▸ **EXERCISE GOAL**
The count of lines below that include the string "sidebar" is the whole answer; write it alone.

(Stored dataset items)
::::

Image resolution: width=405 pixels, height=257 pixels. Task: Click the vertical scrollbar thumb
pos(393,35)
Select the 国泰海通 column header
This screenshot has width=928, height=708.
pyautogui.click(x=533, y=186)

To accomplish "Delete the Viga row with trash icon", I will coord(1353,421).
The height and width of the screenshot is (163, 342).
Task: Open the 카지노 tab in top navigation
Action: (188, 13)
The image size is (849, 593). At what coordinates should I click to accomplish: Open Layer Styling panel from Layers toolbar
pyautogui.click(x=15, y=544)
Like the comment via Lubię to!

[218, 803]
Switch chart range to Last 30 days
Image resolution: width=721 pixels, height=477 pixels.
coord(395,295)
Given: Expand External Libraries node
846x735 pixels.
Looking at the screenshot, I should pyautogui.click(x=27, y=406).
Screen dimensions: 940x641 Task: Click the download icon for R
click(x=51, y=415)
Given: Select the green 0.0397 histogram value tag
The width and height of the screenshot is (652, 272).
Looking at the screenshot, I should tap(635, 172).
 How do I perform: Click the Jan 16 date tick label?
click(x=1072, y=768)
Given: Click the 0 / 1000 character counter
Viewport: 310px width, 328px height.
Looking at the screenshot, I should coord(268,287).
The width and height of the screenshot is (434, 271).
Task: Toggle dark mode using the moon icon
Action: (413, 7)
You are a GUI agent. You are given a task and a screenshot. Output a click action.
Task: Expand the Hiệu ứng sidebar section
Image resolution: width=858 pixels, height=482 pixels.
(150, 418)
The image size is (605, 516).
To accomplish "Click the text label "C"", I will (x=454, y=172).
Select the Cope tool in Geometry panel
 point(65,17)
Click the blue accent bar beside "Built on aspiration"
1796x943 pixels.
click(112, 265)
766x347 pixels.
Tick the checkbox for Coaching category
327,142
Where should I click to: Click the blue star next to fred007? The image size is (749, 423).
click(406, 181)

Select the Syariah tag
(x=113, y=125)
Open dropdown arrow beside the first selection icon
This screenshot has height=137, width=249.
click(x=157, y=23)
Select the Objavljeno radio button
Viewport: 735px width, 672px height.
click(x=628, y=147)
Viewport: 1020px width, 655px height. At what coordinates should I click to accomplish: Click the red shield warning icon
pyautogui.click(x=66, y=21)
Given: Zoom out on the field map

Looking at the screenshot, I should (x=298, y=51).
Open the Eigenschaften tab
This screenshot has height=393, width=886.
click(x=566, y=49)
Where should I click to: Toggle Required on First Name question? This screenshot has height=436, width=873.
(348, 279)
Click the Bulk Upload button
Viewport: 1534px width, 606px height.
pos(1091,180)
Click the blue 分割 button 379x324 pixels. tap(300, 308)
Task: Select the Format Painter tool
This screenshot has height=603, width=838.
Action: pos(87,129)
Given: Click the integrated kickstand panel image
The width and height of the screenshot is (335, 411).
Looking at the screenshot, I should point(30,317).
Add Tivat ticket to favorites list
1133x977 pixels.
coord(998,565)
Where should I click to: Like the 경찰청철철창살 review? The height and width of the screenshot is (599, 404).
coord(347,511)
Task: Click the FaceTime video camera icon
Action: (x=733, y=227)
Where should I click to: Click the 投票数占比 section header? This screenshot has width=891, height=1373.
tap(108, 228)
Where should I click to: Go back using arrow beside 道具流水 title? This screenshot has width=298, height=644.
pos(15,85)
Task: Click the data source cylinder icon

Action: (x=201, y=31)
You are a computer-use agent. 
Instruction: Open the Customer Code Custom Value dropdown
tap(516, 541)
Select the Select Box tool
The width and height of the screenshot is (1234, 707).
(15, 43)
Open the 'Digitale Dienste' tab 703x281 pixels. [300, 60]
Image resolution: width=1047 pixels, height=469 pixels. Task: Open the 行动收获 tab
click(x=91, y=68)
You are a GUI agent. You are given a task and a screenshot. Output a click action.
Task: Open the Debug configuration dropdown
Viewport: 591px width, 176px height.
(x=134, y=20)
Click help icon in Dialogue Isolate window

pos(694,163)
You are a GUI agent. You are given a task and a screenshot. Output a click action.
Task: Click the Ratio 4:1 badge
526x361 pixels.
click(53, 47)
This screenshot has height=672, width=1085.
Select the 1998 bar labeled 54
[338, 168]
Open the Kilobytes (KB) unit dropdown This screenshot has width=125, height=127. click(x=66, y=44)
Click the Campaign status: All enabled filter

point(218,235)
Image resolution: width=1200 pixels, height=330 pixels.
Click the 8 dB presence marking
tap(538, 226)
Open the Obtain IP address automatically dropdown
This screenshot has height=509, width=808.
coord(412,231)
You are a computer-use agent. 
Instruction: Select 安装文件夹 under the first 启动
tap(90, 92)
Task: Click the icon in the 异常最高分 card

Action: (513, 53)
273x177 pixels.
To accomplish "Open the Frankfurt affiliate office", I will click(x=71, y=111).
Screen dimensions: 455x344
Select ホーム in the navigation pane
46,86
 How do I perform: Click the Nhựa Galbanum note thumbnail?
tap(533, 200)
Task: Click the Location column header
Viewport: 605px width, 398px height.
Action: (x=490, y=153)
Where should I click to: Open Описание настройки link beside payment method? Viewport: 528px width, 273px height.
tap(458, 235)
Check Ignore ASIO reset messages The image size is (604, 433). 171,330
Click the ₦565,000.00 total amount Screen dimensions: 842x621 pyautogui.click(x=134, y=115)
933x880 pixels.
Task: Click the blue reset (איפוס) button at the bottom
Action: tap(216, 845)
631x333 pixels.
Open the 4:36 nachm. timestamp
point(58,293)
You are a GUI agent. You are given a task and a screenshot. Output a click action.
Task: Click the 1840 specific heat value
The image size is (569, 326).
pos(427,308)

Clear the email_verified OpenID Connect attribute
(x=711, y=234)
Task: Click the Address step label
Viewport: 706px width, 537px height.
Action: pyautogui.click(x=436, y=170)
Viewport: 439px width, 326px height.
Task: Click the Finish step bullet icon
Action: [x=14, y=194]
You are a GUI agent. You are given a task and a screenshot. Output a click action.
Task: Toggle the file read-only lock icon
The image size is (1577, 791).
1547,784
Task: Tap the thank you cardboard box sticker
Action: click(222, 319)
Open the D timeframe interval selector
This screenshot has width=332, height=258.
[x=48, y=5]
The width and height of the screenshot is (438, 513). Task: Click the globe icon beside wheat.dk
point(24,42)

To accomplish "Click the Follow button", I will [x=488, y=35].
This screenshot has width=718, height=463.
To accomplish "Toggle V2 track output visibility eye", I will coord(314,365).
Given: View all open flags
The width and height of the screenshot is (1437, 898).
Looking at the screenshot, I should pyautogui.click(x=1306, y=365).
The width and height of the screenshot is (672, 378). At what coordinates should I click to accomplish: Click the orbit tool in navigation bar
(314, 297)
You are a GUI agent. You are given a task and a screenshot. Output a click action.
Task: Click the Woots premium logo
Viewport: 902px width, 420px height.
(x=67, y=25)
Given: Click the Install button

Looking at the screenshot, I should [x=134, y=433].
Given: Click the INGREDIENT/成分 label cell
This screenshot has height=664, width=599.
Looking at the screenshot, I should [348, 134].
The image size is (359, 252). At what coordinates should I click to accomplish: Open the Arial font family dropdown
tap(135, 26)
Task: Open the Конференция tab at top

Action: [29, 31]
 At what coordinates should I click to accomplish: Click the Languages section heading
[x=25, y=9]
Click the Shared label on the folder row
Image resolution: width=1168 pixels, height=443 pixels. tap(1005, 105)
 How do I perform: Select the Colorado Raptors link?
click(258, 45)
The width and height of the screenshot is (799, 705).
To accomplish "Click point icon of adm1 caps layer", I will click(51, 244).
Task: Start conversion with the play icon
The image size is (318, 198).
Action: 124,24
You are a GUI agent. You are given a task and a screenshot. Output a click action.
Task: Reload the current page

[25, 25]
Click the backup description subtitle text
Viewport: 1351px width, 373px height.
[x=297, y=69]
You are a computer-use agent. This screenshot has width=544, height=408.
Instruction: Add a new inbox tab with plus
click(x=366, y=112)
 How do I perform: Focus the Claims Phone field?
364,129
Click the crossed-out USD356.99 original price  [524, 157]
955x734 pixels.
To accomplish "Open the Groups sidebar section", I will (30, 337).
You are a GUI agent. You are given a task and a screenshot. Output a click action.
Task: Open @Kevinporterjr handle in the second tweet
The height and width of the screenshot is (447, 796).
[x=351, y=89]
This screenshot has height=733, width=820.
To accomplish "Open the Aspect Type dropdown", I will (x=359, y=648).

::::

▸ **ANSWER AREA**
2